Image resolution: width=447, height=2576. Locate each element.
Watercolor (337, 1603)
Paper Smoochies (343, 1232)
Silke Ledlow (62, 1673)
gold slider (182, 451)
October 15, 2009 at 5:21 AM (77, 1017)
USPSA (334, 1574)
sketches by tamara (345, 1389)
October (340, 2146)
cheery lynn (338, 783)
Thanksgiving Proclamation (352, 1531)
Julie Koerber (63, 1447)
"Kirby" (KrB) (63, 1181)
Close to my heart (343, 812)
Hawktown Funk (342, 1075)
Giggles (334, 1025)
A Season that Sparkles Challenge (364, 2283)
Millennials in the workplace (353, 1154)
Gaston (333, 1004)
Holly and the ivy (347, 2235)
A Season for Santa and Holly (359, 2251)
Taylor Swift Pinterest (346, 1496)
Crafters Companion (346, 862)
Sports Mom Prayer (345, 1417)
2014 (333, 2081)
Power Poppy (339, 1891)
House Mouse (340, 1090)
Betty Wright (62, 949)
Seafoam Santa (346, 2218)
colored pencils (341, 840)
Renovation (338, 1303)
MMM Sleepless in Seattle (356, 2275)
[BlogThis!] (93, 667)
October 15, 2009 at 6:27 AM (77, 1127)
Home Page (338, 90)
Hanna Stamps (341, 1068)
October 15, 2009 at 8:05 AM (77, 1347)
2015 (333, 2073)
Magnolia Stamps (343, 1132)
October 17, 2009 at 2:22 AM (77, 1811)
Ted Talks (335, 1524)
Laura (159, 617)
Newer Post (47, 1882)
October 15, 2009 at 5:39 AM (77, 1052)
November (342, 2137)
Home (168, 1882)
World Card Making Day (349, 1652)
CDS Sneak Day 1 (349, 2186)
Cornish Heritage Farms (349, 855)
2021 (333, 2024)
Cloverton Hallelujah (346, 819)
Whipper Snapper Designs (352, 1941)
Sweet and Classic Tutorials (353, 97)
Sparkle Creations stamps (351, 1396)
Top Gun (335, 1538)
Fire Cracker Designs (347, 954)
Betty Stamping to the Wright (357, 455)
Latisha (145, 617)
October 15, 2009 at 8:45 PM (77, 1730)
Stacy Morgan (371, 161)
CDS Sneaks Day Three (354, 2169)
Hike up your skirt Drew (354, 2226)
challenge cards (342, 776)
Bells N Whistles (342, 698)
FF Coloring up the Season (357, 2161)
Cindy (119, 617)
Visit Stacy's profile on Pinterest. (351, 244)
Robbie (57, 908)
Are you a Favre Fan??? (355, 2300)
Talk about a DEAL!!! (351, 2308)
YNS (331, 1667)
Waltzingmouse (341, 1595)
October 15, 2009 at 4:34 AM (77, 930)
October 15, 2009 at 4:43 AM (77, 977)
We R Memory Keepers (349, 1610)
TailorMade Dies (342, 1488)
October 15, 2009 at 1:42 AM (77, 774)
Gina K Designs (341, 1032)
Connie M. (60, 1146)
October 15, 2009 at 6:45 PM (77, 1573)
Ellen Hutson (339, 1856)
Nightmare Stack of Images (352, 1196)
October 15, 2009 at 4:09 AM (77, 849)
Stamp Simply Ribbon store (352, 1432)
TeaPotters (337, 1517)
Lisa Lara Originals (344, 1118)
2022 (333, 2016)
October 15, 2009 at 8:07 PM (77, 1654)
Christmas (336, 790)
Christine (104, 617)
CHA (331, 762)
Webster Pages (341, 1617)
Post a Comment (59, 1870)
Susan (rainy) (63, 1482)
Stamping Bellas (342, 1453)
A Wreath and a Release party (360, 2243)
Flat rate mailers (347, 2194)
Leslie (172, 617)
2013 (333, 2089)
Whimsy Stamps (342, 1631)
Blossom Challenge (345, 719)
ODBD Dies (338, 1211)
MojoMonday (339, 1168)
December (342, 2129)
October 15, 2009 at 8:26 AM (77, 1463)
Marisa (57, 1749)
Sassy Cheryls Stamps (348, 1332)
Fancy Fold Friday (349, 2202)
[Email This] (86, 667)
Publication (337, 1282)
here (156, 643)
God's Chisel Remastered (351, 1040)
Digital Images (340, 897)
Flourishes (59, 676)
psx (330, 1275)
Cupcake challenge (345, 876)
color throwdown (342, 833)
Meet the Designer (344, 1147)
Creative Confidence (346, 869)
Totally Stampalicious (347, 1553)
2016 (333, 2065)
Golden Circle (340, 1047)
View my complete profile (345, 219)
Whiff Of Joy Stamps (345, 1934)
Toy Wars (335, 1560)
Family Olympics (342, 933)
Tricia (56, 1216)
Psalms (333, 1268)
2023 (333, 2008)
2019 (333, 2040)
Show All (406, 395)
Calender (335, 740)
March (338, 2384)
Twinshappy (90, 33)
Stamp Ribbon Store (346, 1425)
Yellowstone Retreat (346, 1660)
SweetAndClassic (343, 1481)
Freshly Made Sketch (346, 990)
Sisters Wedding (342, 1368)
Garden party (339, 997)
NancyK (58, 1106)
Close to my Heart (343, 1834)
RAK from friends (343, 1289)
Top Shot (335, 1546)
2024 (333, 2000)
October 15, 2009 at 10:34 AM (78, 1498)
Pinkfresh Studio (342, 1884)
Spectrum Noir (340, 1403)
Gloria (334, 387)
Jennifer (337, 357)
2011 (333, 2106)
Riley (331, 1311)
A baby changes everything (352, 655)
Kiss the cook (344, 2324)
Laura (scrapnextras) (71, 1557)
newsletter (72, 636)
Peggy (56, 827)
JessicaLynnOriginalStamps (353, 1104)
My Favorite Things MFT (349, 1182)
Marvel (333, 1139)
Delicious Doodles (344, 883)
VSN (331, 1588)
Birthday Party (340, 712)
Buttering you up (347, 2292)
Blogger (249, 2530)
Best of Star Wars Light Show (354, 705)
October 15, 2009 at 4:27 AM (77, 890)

What you are asked to do:
In the entries above, find the line containing "Stamping Bellas (342, 1453)". Set down that line and every line after it through the last one, exactly and alone.

Answer to the problem:
Stamping Bellas (342, 1453)
A Wreath and a Release party (360, 2243)
Flat rate mailers (347, 2194)
Leslie (172, 617)
2013 (333, 2089)
Whimsy Stamps (342, 1631)
Blossom Challenge (345, 719)
ODBD Dies (338, 1211)
MojoMonday (339, 1168)
December (342, 2129)
October 15, 2009 at 8:26 AM (77, 1463)
Marisa (57, 1749)
Sassy Cheryls Stamps (348, 1332)
Fancy Fold Friday (349, 2202)
[Email This] (86, 667)
Publication (337, 1282)
here (156, 643)
God's Chisel Remastered (351, 1040)
Digital Images (340, 897)
Flourishes (59, 676)
psx (330, 1275)
Cupcake challenge (345, 876)
color throwdown (342, 833)
Meet the Designer (344, 1147)
Creative Confidence (346, 869)
Totally Stampalicious (347, 1553)
2016 (333, 2065)
Golden Circle (340, 1047)
View my complete profile (345, 219)
Whiff Of Joy Stamps (345, 1934)
Toy Wars (335, 1560)
Family Olympics (342, 933)
Tricia (56, 1216)
Psalms (333, 1268)
2023 (333, 2008)
2019 (333, 2040)
Show All (406, 395)
Calender (335, 740)
March (338, 2384)
Twinshappy (90, 33)
Stamp Ribbon Store (346, 1425)
Yellowstone Retreat (346, 1660)
SweetAndClassic (343, 1481)
Freshly Made Sketch (346, 990)
Sisters Wedding (342, 1368)
Garden party (339, 997)
NancyK (58, 1106)
Close to my Heart (343, 1834)
RAK from friends (343, 1289)
Top Shot (335, 1546)
2024 (333, 2000)
October 15, 2009 at 10:34 AM (78, 1498)
Pinkfresh Studio (342, 1884)
Spectrum Noir (340, 1403)
Gloria (334, 387)
Jennifer (337, 357)
2011 (333, 2106)
Riley (331, 1311)
A baby changes everything (352, 655)
Kiss the cook (344, 2324)
Laura (scrapnextras) (71, 1557)
newsletter (72, 636)
Peggy (56, 827)
JessicaLynnOriginalStamps (353, 1104)
My Favorite Things MFT (349, 1182)
Marvel (333, 1139)
Delicious Doodles (344, 883)
VSN (331, 1588)
Birthday Party (340, 712)
Buttering you up (347, 2292)
Blogger (249, 2530)
Best of Star Wars Light Show (354, 705)
October 15, 2009 at 4:27 AM (77, 890)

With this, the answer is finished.